Das aufwändige Reverse-Engineering, das fünf Entwickler der Xorg-Community betrieben haben, hat jetzt zur Veröffentlichung eines einfachen Treibers mit 2D-Unterstützung für ATI-Chips geführt. Der Treiber bedient die Chipsätze RV515 und RV530, die in den AMD-/ATI-Grafikkarten X1300 bis X1600 zum Einsatz kommen.

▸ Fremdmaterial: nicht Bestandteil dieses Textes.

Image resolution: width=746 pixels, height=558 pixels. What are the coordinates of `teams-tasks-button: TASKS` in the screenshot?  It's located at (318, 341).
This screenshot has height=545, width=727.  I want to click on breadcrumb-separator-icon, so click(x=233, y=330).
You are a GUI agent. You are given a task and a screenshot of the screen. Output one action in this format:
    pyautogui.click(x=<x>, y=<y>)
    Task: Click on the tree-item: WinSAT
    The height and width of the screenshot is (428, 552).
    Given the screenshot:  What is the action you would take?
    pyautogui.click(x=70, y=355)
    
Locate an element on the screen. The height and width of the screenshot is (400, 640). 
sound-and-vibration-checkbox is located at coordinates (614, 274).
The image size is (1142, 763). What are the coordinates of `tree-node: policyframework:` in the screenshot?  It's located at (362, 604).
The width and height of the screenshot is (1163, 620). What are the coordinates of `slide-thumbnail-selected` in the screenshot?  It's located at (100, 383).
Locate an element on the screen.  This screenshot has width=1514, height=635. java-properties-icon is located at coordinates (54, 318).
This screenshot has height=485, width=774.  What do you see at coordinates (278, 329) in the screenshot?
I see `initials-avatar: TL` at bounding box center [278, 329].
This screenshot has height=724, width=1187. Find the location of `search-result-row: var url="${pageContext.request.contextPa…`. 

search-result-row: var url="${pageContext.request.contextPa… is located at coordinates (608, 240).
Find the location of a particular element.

Für die R520- und R580-Chips fehlen die Treiber noch, den Entwicklern fehlt es schlicht an Zeit und Hardware. Die Ergänzung von Treibern für diese Chips steht aber bereits auf dem Fahrplan. Ebenso geplant ist die 3D-Unterstützung für die R500-Serie. Die Grafikspezialisten hoffen, dabei von den Erfahrungen mit der 3D-Engine für R300-Chips zu profitieren.

Die lange Entwicklungszeit für die Treiber sehen die fünf Entwickler durch die mangelnde Unterstützung von AMD bedingt. Der Prozessorhersteller hatte den in Kanada beheimateten Grafikchip-Spezialisten ATI im Juli 2006 für rund 5,4 Milliarden US-Dollar übernommen. AMDs Marketing-Chef Henri Richard hatte im Mai auf dem Red Hat Summit angekündigt, sich verstärkt um Linux-Treiber zu kümmern. Der Ankündigung folgten bisher allerdings keine Taten.